Bonds are instruments of debt - typically used by corporates to raise money from investors.

Difficulties giving birth to Masala Bonds?

Previously Indian companies had to rely on external commercial borrowings or ECBs to raise money from overseas investors. The challenge with ECBs is the entity raising money is faced with a currency risk - they have to be raised and repaid in dollar terms. So if till the time of repayment the conversion value of Rupee to Dollar down further then the Indian company has to larger Rupee to repay the pre determined Dollar value.
What are masala bonds?
With a masala bond, a corporate could issue Rs. 10 billion worth of bonds with the promise of paying back Rs. 11 billion in one year. But as the Indian rupee has limited convertibility, the investors will lend the dollar equivalent of the Rs. 10 billion. After one year, the Indian corporate needs to pay back the dollar equivalent of Rs. 11 billion. The currency risk is with the investor.

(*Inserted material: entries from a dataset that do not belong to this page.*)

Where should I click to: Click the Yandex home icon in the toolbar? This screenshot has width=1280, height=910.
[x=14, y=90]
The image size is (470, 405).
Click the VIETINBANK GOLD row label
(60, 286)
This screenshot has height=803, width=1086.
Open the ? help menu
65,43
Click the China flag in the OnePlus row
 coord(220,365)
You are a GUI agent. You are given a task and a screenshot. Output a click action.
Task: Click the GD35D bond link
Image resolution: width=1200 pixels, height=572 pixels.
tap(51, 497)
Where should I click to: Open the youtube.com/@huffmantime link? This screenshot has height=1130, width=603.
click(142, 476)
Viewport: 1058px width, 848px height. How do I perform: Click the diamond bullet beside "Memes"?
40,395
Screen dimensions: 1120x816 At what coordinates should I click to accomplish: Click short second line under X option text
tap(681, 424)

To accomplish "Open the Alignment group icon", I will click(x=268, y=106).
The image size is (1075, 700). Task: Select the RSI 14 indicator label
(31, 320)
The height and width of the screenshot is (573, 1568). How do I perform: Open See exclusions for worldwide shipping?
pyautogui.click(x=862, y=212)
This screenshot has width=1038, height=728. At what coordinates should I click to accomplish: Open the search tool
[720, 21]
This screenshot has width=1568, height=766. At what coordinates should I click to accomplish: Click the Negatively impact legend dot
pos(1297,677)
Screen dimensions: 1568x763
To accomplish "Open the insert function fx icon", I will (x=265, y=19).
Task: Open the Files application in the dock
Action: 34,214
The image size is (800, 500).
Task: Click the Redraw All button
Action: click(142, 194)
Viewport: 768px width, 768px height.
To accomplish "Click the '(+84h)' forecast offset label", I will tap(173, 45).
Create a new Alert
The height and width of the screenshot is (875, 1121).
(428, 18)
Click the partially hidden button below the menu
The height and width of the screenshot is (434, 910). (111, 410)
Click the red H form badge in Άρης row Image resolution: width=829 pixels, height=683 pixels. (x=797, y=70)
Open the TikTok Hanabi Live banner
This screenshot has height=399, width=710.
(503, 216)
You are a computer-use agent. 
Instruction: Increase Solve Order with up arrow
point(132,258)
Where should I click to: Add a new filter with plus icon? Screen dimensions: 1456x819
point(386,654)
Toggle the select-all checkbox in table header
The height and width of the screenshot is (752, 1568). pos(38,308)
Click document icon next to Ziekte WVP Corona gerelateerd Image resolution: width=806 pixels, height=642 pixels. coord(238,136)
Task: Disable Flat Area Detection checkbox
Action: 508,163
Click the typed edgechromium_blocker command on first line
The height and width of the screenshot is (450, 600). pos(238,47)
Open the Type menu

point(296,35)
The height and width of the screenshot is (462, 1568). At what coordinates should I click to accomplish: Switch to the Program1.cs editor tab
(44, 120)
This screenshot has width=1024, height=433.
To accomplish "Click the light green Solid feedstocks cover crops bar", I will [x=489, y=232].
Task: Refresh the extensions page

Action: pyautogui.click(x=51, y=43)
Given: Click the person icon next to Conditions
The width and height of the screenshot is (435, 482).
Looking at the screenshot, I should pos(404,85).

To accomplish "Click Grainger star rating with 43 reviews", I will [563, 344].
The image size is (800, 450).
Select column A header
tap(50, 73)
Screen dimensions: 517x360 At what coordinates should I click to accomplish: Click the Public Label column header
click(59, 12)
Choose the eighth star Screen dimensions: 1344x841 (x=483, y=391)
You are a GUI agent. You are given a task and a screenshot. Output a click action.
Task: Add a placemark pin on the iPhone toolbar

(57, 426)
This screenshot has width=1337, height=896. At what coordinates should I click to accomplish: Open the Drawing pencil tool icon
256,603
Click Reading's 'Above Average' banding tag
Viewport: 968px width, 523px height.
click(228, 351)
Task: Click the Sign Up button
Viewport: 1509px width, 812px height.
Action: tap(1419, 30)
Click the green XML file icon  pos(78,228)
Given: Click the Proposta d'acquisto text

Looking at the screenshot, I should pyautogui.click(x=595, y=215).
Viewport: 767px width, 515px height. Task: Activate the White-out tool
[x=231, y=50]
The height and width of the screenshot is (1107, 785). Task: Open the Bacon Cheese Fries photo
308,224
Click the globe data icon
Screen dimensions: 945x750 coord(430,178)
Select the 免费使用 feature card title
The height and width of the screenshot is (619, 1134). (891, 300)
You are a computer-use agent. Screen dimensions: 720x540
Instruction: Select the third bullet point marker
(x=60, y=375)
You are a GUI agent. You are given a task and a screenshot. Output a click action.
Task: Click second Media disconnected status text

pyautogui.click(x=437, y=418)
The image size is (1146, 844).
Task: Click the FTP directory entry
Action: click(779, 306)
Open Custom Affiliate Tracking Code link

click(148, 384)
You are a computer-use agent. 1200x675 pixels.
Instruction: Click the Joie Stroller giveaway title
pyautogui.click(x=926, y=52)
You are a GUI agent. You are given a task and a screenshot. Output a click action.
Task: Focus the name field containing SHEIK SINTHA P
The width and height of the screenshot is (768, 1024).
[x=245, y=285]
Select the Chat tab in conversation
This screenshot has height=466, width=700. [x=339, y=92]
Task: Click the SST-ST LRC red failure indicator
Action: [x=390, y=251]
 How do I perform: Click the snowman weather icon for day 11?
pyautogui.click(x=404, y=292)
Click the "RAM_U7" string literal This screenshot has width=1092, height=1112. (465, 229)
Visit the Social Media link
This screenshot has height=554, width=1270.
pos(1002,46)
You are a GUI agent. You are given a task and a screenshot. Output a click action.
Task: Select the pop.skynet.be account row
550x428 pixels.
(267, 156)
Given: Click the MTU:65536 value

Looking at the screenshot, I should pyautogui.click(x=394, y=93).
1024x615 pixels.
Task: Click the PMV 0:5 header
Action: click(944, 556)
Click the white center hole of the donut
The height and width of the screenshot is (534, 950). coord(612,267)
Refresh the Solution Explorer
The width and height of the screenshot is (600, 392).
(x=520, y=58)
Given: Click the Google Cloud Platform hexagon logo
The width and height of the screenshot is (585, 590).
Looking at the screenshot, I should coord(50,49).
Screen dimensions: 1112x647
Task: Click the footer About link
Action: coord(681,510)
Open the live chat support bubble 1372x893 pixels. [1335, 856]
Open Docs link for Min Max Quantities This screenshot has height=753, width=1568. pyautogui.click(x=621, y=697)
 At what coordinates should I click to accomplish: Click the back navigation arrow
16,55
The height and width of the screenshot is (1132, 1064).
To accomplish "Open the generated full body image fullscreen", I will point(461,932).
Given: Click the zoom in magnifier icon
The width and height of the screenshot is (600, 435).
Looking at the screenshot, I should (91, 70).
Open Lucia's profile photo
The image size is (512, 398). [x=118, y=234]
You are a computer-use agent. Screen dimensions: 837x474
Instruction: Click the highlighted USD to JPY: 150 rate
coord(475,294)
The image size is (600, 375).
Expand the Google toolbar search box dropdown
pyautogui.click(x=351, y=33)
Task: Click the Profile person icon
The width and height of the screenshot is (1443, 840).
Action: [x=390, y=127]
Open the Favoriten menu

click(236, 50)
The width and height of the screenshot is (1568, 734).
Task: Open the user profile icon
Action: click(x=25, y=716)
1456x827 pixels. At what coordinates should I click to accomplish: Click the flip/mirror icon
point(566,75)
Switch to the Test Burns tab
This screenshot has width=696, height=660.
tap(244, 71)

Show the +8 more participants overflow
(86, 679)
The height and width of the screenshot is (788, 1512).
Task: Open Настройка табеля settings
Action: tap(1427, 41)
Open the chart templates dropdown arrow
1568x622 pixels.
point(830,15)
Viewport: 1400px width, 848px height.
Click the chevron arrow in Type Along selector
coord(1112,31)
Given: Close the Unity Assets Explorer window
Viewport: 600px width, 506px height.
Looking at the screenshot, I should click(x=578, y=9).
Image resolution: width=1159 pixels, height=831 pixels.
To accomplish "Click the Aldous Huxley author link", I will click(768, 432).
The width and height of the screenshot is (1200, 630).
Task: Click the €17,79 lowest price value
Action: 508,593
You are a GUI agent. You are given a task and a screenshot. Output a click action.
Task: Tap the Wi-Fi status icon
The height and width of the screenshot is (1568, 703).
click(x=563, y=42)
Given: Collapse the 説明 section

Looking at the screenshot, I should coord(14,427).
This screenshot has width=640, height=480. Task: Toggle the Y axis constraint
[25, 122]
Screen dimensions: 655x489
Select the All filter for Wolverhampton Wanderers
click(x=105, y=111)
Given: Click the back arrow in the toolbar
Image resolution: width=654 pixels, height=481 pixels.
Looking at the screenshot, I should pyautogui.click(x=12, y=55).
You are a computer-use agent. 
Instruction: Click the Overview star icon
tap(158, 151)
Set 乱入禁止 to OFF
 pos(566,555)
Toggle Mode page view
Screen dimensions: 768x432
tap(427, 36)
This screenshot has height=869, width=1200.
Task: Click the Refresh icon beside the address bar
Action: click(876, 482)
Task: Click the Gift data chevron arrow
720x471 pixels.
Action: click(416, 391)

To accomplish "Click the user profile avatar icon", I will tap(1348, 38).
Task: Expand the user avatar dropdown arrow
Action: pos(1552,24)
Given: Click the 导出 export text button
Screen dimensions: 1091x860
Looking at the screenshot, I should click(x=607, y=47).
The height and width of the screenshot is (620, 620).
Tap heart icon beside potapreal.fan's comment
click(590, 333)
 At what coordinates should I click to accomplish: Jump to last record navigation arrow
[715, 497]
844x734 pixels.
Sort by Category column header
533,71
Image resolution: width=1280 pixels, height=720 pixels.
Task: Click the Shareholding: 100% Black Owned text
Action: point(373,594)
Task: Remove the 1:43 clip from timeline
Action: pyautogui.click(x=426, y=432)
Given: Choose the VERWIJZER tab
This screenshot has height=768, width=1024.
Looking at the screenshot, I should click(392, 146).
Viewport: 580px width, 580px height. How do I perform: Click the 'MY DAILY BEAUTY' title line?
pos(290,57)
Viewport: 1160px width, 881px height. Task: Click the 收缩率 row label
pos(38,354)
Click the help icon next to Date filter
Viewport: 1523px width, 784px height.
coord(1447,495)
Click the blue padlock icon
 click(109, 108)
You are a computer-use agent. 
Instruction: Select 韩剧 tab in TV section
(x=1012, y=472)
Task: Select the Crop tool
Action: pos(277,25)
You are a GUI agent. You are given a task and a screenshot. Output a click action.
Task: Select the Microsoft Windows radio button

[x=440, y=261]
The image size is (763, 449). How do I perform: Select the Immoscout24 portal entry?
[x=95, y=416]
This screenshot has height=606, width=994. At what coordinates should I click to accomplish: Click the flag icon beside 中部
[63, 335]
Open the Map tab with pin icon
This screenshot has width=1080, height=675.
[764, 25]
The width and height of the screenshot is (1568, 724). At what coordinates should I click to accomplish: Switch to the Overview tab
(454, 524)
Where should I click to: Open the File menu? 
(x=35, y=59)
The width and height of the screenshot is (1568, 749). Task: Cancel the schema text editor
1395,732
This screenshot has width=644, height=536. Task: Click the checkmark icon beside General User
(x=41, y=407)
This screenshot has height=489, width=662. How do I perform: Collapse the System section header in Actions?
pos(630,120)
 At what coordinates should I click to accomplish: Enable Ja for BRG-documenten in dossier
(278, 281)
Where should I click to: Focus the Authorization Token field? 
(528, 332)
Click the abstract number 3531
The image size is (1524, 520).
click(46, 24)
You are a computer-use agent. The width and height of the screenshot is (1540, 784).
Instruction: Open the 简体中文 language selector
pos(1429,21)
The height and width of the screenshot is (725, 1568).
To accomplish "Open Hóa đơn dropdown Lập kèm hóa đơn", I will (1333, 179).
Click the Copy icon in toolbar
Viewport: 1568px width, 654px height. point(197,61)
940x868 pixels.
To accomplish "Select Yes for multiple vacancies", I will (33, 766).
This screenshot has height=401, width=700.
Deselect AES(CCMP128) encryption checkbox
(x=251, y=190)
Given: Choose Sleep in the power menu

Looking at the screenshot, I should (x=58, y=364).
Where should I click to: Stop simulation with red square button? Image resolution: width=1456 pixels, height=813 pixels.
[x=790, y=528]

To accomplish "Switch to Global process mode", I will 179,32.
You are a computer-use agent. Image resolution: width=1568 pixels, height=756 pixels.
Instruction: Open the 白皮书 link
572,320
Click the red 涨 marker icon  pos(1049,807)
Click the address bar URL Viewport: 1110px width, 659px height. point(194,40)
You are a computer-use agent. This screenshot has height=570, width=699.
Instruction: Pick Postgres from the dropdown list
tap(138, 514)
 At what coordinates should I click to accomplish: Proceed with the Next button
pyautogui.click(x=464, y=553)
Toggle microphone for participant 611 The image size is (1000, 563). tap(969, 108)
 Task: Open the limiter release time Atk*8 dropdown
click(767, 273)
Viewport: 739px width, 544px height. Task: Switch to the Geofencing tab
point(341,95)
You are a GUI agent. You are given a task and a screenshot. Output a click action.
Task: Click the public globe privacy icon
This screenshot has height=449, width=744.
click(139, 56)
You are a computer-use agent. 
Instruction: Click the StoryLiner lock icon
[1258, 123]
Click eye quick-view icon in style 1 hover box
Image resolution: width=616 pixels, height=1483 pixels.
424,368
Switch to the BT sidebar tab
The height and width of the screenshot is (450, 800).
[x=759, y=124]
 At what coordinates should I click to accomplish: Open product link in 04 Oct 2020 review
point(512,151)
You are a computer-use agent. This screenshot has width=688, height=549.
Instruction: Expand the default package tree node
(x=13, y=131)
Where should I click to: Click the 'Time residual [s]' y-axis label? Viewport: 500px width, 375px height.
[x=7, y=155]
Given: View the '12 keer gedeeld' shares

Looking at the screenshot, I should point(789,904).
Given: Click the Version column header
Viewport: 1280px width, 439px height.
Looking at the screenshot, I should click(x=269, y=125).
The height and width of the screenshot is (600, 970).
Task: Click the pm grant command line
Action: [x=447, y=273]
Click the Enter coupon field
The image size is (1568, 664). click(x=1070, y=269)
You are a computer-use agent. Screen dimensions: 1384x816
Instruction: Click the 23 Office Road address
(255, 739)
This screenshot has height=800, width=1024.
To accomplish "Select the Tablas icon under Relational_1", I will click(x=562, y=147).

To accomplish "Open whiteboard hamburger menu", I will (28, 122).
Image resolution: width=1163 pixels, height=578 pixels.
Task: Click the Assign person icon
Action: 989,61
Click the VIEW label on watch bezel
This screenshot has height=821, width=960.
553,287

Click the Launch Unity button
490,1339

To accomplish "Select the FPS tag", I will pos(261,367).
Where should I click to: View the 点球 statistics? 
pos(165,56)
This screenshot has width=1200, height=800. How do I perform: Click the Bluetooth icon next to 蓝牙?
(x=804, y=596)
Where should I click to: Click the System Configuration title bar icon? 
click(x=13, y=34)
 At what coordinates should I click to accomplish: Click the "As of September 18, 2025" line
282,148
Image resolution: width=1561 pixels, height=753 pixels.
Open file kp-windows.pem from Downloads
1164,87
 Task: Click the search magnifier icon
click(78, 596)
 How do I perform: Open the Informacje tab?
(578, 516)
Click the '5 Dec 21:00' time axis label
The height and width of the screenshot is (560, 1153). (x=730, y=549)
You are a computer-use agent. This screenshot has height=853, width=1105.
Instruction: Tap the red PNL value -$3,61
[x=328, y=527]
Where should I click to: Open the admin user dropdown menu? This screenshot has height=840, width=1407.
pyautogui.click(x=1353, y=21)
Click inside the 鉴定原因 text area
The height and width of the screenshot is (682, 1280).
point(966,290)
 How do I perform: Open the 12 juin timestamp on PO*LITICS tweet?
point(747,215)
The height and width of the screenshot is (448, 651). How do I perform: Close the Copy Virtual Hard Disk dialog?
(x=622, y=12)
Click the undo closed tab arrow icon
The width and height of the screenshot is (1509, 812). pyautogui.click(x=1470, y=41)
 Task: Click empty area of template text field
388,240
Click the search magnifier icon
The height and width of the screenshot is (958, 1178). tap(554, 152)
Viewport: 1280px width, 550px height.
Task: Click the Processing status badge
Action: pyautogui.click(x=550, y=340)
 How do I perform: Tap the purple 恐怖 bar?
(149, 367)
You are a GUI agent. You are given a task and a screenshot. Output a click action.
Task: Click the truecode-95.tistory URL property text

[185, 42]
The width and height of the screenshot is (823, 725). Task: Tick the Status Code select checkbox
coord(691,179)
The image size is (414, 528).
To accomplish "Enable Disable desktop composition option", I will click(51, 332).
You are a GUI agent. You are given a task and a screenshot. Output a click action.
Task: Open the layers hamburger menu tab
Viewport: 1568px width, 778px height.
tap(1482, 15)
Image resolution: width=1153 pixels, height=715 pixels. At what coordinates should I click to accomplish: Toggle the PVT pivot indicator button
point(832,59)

The Reserve Bank of India has issued guidelines allowing Indian companies, non-banking finance companies (HDFC, India Bulls Housing Finance are examples of such companies) and infrastructure investment trusts and real investment trusts (investment vehicles that pool money from various investors and invest in infrastructure and real estate sectors) to issue rupee-denominated bond overseas.